Hexham Abbey has received a grant of £356,861 to be spent on much-needed repairs to the roofs of the Chancel East End, North Transept, and the Nave North Aisle, helping to secure the building for future generations.

Staff had previously raised concerns over the deterioration of the Abbey’s slate roof coverings, which have required continual repairs to ensure the building remains wind and water-tight.

The Abbey is one of 445 heritage organisations in England to have received cash from the Government’s Culture Recovery Fund for Heritage.

The funding will allow the Westmorland slate and Welsh slate coverings to be carefully taken off, the removal of failed fixings and battens, repair and treatment of any decayed and infested exposed timber work, form new treated counter and tiling batten structure with breather membranes, re-lay the salvaged existing and new slates and renew and repair the failed lead items.

The Rector, the Rev David Glover, said: “By repairing the most badly-deteriorated sections of the Abbey roof, we are ensuring the Abbey will continue to thrive as a place of worship, pilgrimage and heritage, and continue to be a place of deep blessing to Hexham and the wider region.

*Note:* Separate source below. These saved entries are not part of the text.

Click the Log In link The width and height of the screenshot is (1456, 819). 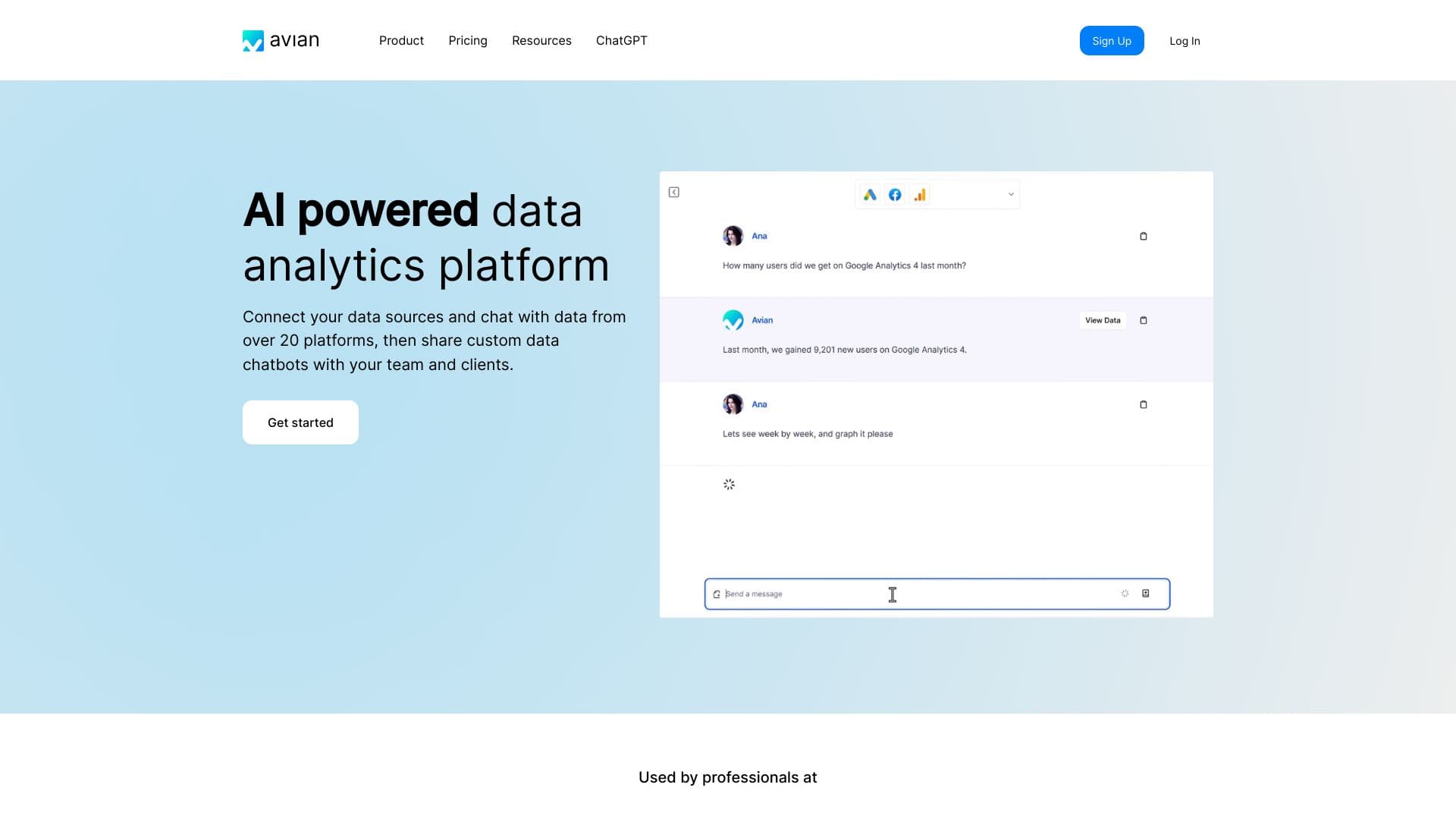coord(1184,41)
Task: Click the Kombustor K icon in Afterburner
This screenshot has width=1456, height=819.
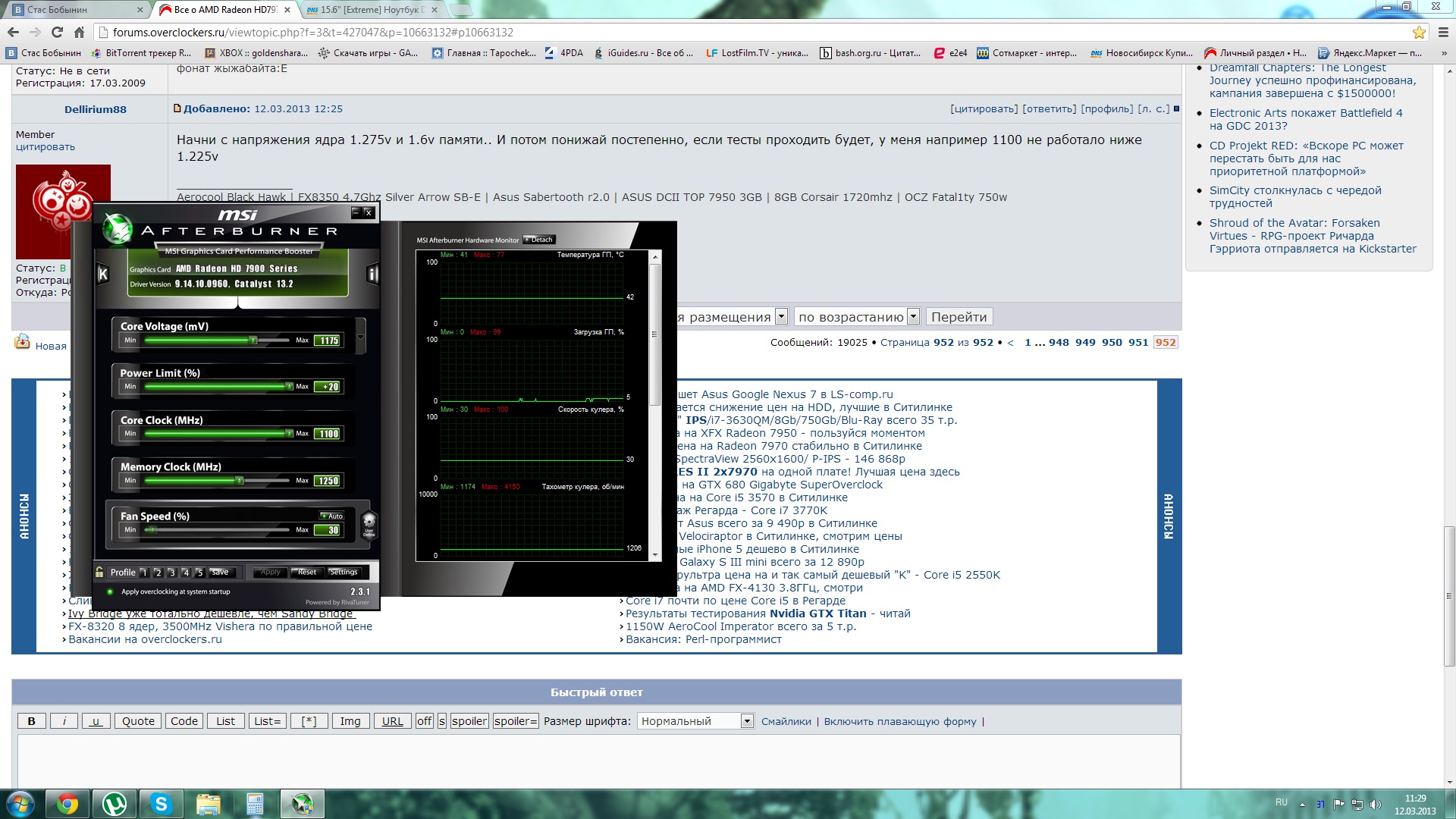Action: pyautogui.click(x=103, y=275)
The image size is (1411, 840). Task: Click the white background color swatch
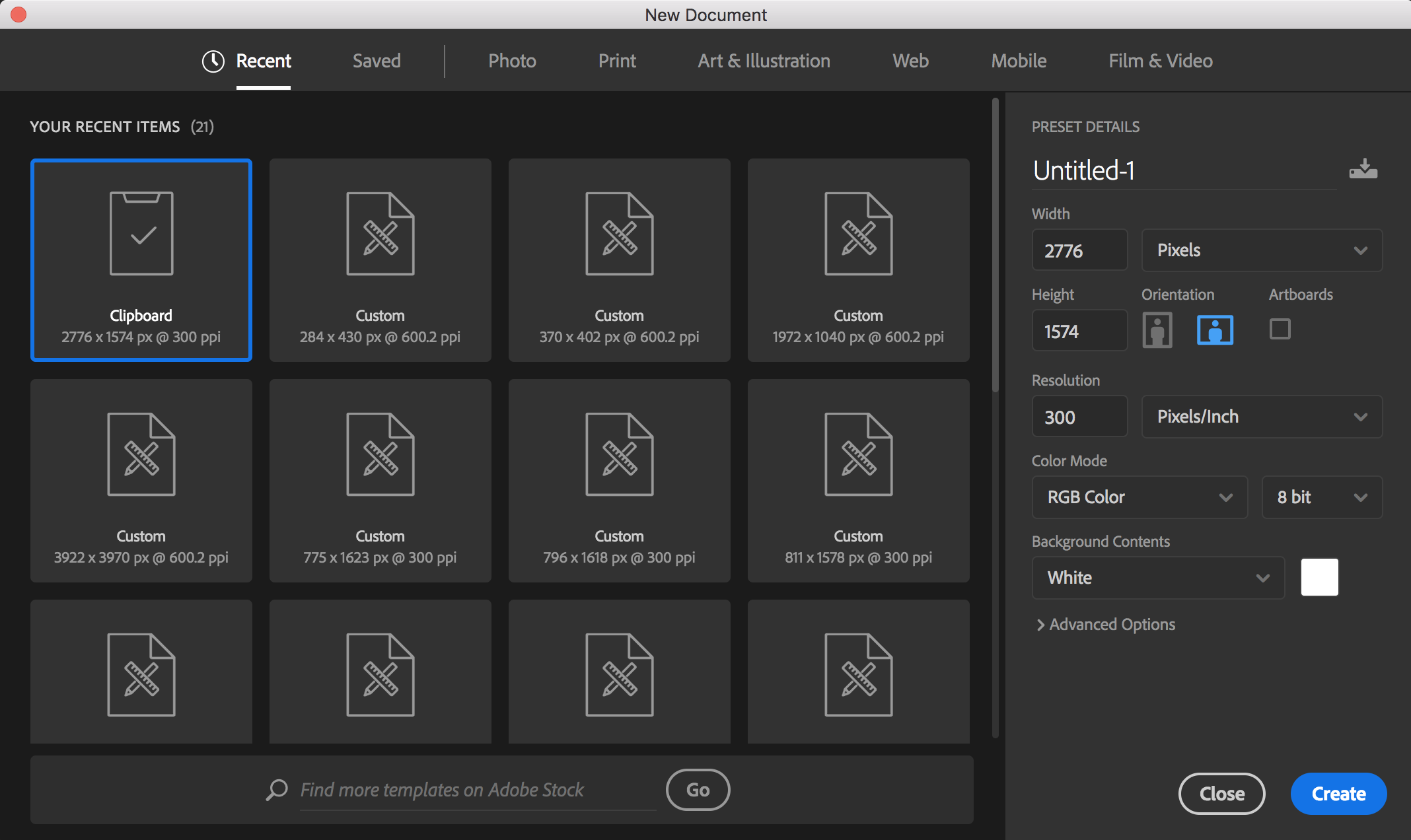coord(1319,577)
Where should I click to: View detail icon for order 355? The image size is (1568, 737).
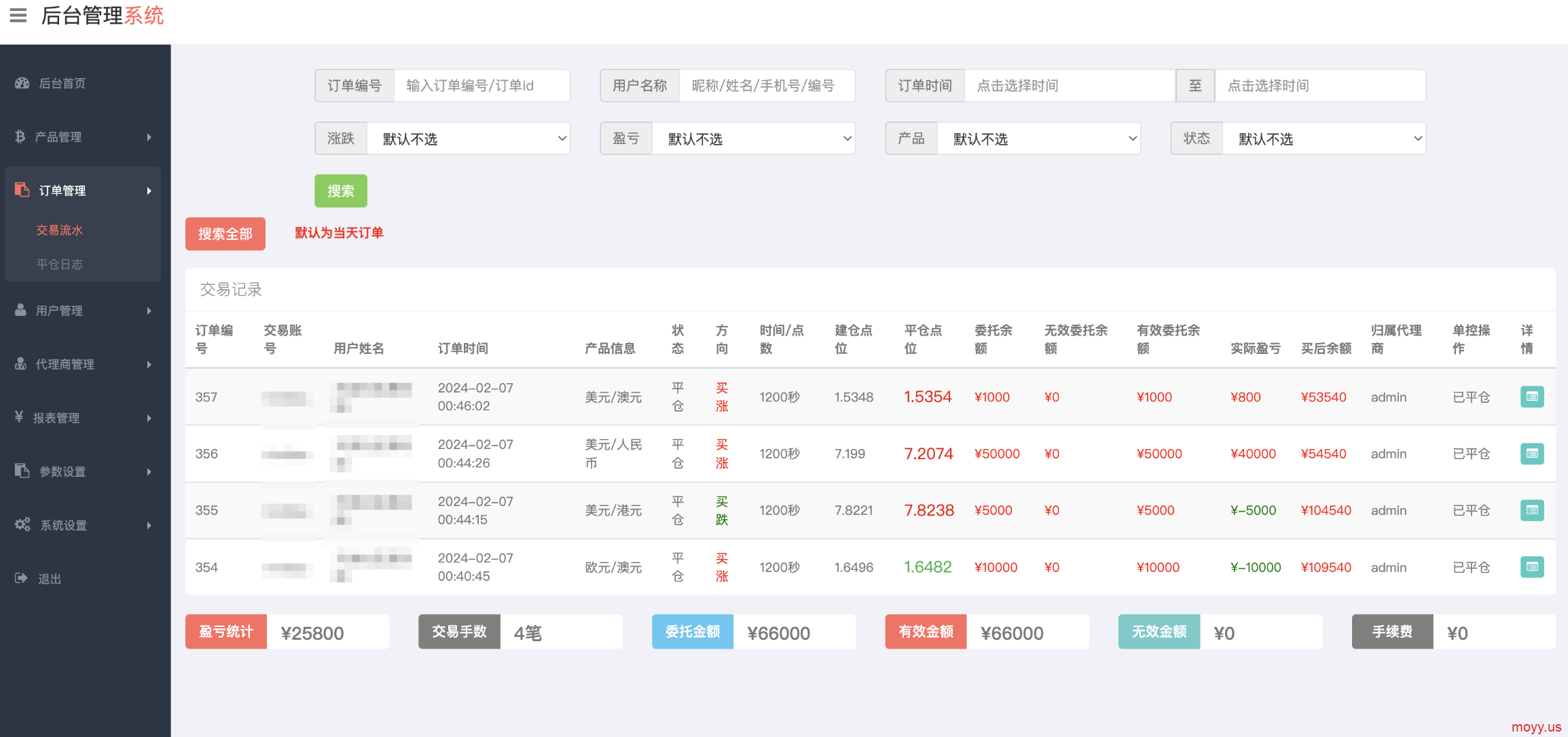tap(1531, 510)
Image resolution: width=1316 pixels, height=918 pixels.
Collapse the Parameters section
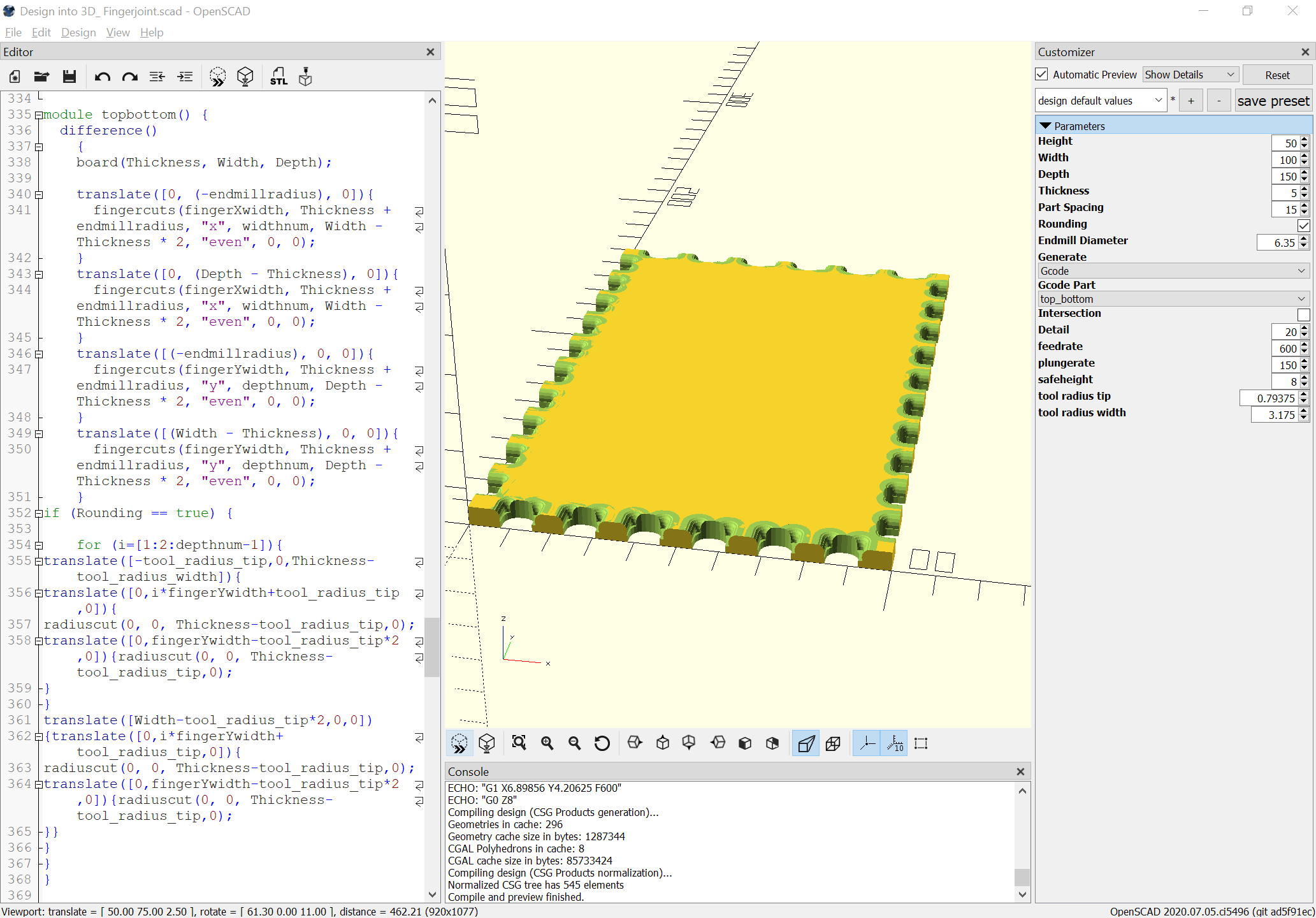pos(1045,126)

“This project will provide heritage skill development and high-level training opportunities for the successful contractors as we work to preserve this wonderful building for future generations.

“We are also extremely grateful to the Hexham Abbey Restoration Trust which is providing the remaining funds to complete this crucial first stage of the Abbey Roof refurbishment.”

The news of the grant comes after Hexham Abbey revealed it had raised more than £83,000 as part of its Covid-19 bounce back appeal, with the local congregation and community showing great generosity.